Kaum waren nach den Sommerferien die organisatorischen Fragen besprochen, erwartete die diesjährigen Siebtklässler des Haigerlocher Gymnasiums alles andere als Schulalltag. Unter dem Motto "Gemeinsam Klasse sein!" informierten sich die Schülerinnen und Schüler in drei Aktionstagen zunächst über Entstehung und Folgen von Mobbing.

Sie versuchten dann, Mobbing-Situationen spielerisch zu erkennen und zu reflektieren und zudem eigene Verhaltensregeln aufzustellen, um schließlich am dritten Tag gemeinsam in der Sporthalle das gegenseitige Vertrauen zu stärken und als Klasse näher zusammenzurücken.

Nachdenkliche Stimmen wurden ebenso laut: "Ich hätte nicht gedacht, dass jeder Mobbingopfer werden kann". Auch Wünsche wurden geäußert: "Gemeinsam Klasse sein heißt für uns, dass wir niemanden ausgrenzen und jeden so behandeln, wie ich auch behandelt werden möchte", steht zum Beispiel auf dem Plakat einer Klasse.

Klassenlehrer und Co-Klassenlehrer der 7a,b und c hatten sich auf dieses Projekt mit dem praxisnahen Präventionsprogramm des Kultusministeriums vorbereitet und ein positives Feedback durch die Schülerinnen und Schüler erhalten.

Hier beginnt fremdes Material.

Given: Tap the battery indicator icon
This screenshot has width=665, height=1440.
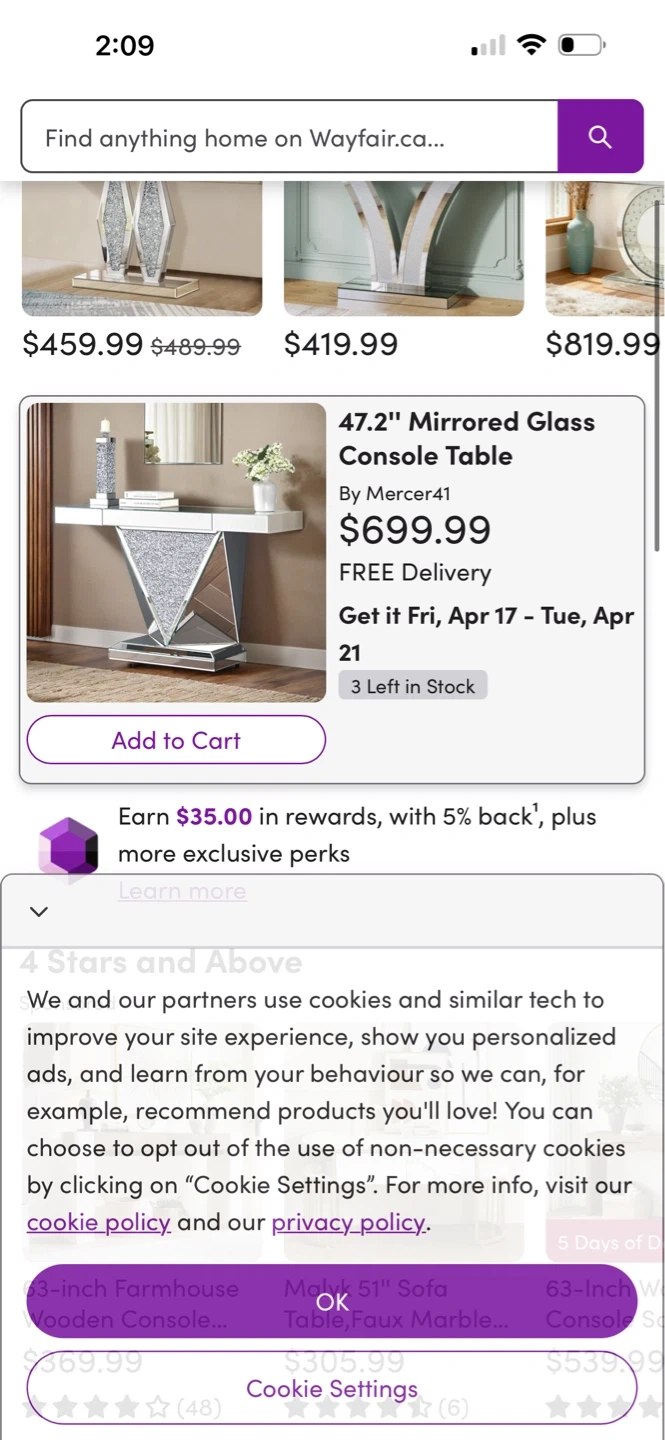Looking at the screenshot, I should pyautogui.click(x=581, y=45).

Sie hoffen nun, in offener und angstfreier Atmosphäre mit ihren Schützlingen durch das Schuljahr zu gehen. Eine Schule ohne Konflikte könne es nicht geben, meinten die Lehrer einhellig, jedoch müsse jede Chance zu einem friedlichen Miteinander im Schulalltag genutzt werden.

So trägt der Pädagogische Tag des Schuljahres 2011/2012 Früchte. Denn bereits damals wurde beschlossen, Mobbing-Prävention dauerhaft ins Schulcurriculum aufzunehmen. Das Gymnasium Haigerloch hat damit - neben dem Konfliktlotsenmodell, den Jugendbetreuern, den Schülermentoren und der regelmäßigen polizeilichen Aufklärung über die Gefahren der neuen Medien - ein weiteres Modul der Gewaltprävention erfolgreich installiert.